═════ TEXT EXCERPT
3. Modifying the registry. Open Interop Tools and tap the “This Device” button. This will bring up a menu.
3.1. Tap the menu button on the top left corner, then select “Modify Registry”. In the “Registry Key Path”, put `SYSTEM\Platform\DeviceTargetingInfo`. Then, put `PhoneManufacturerModelName` in the “Registry Value Name” box and tap the “Read” button at the bottom. You’ll see some text appear in a box. This will need to be edited to the following value: `RM-1089_1048`. After you did that, tap the “Write” button.
3.2. Now put `PhoneModelName` in the the “Registry Value Name” box and tap “Read” again. Now change the value to  `Lumia 535` and tap “Write”.
3.3. Exit out of Interop Tools and go to the next step.

4. Logging in to the Wi-Fi and checking for updates.
4.1. Logging it in to the Wi-Fi. Go to settings -> network & wireless -> Wi-Fi and choose your network. Easy peasy probably.
4.2. Checking for updates. This is the part that always went wrong with me, because of storage limits (gotta love that 4GB eMMC). But if I’ve explained this well enough, you might not have to do a lot of weird stuff. Oh well, to the instruction we go. Go to settings -> update and security -> windows update and check for updates. This will take a while! Keep it on wall power because updating can only be done at 40% or more at this point. I got two updates: from 1511 to early 1607 and from that to late 1607. Maybe you can get a newer version with WDRT or OTC but I doubt that to be honest.

Hooray! Now you should have a fully functional Nokia Lumia 530 with Windows 10 mobile!


Credits:
nemesis from Realmtech (for the registry changes) (https://www.realmtech.net/user/1)
@hikari_calyx (for the semi-offline update tool)
@STALKER18 (for the tips on how to clear storage)
@gus33000 (for the Interop Tools)
My dad (for the device)
══════════
* **EXERCISES**:
A: Answer these from the Lumia 530 guide:
(i) What value does the guide have you enter for `PhoneModelName`?
(ii) At what minimum battery level can updating be done?
(iii) Who is credited for the Interop Tools?
B: Please give the rows as a numbered list, starting at the beginning of the rows and going through the line that contains "tex (120, 995)". Leave out blank lines and the pictures.
═════ RECORDS TO USE
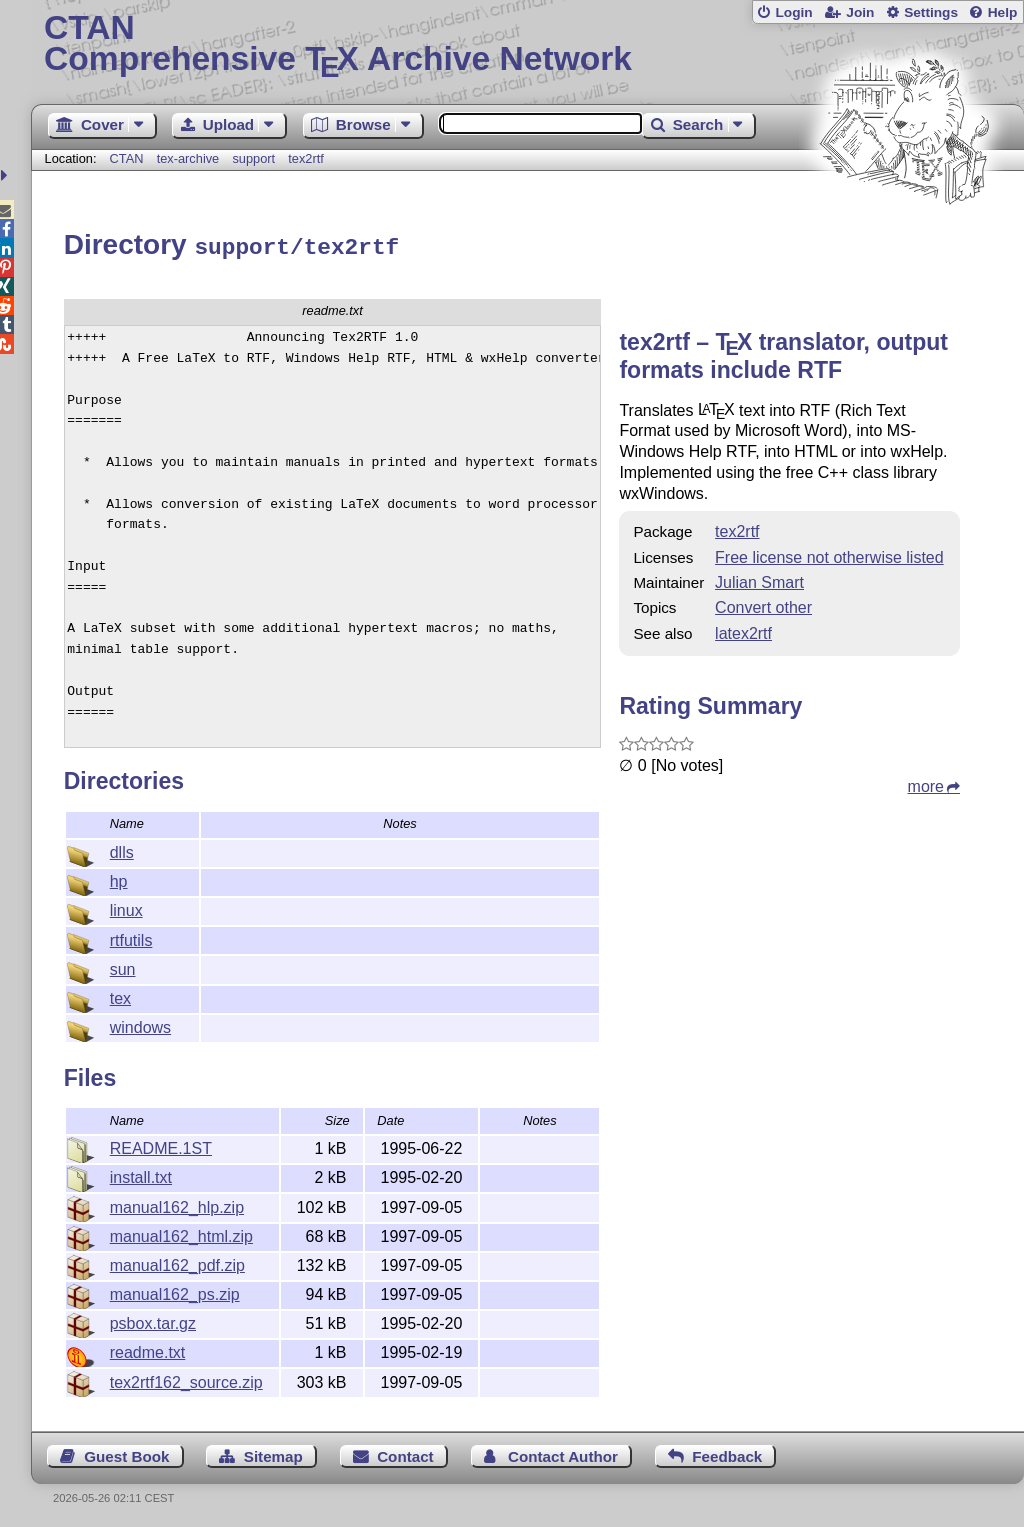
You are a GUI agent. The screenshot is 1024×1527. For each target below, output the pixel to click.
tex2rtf (306, 158)
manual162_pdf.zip (177, 1262)
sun (123, 966)
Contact (405, 1453)
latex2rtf (743, 630)
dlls (122, 849)
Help (1003, 12)
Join (860, 12)
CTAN (127, 158)
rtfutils (131, 937)
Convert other (763, 604)
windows (140, 1024)
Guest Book (126, 1453)
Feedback (727, 1453)
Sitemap (273, 1453)
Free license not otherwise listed (829, 554)
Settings (931, 12)
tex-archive (188, 158)
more (926, 783)
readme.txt (148, 1349)
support (253, 158)
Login (793, 12)
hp (119, 878)
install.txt (141, 1174)
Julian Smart (759, 579)
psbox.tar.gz (153, 1320)
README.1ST (161, 1145)
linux (126, 907)
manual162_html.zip (181, 1233)
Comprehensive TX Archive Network (527, 45)
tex (120, 995)
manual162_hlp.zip (177, 1204)
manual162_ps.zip (175, 1291)
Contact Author (563, 1453)
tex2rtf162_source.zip (186, 1379)
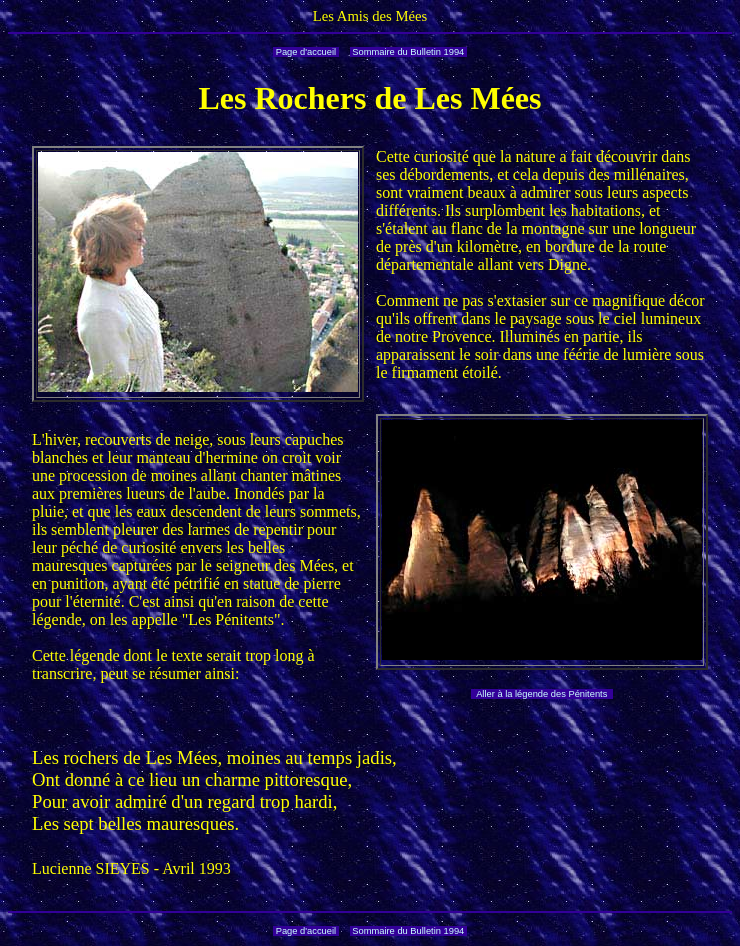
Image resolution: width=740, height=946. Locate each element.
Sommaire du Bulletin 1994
══════════
* **SOLVED PROBLEMS**:
A:
(i) `Lumia 535`
(ii) 40%
(iii) @gus33000

B:
1. You are a GUI agent. The screenshot is 1024×1527. For each target below, output the pixel to click.
2. tex2rtf (306, 158)
3. manual162_pdf.zip (177, 1262)
4. sun (123, 966)
5. Contact (405, 1453)
6. latex2rtf (743, 630)
7. dlls (122, 849)
8. Help (1003, 12)
9. Join (860, 12)
10. CTAN (127, 158)
11. rtfutils (131, 937)
12. Convert other (763, 604)
13. windows (140, 1024)
14. Guest Book (126, 1453)
15. Feedback (727, 1453)
16. Sitemap (273, 1453)
17. Free license not otherwise listed (829, 554)
18. Settings (931, 12)
19. tex-archive (188, 158)
20. more (926, 783)
21. readme.txt (148, 1349)
22. support (253, 158)
23. Login (793, 12)
24. hp (119, 878)
25. install.txt (141, 1174)
26. Julian Smart (759, 579)
27. psbox.tar.gz (153, 1320)
28. README.1ST (161, 1145)
29. linux (126, 907)
30. manual162_html.zip (181, 1233)
31. Comprehensive TX Archive Network (527, 45)
32. tex (120, 995)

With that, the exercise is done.